When The Americans co-stars (and real-life romantic partners) Matthew Rhys and Keri Russell stopped by Watch What Happens Live with Andy Cohen on Thursday, it took an audience member to ask the obvious question: “When did you two realize you were more than just colleagues, and you both had the hots for each other?”

According to Rhys, their relationship dates back much farther than the beginning of The Americans. “We actually met a very long, long time ago,” Rhys said. “I very drunkenly asked her for her number when she was a young, single slip of a thing. So I sort of knew then, when I was 26.”
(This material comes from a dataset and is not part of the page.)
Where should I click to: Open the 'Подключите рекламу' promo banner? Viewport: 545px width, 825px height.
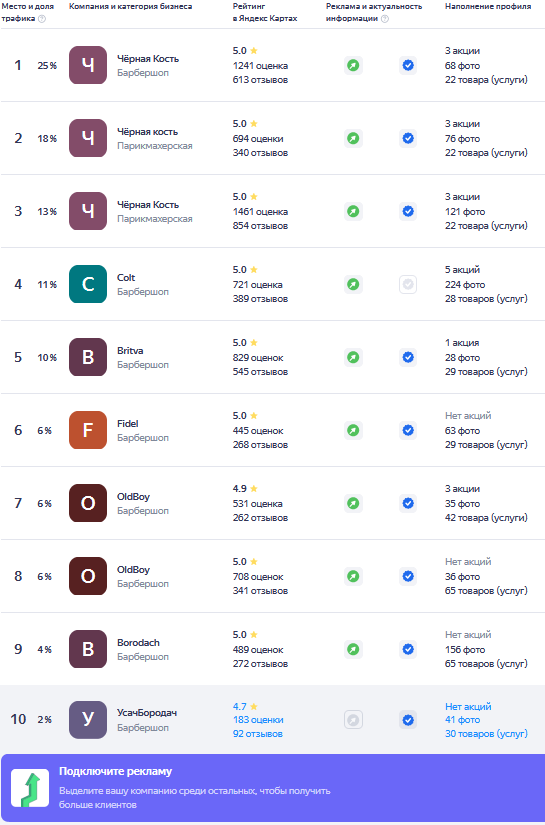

To make it even more romantic, this encounter took place in a parking lot after a kickball party. According to Russell, it all came together years later when they reconnected on The Americans. “We did all the readings together, and after a heavy dose of fight training, all sweaty at a lunch, you said, ‘You know, we’ve met before,’” Russell said. “I said, ‘No, we haven’t.’ You said, ‘Yeah, 10 years ago at a kickball party.’ As soon as you said that I went [gasps], of course I remember that!”

Season 5 of The Americans airs Tuesdays at 10 p.m. ET on FX, and Watch What Happens Live with Andy Cohen airs Sundays through Thursdays at 11 p.m. ET on Bravo.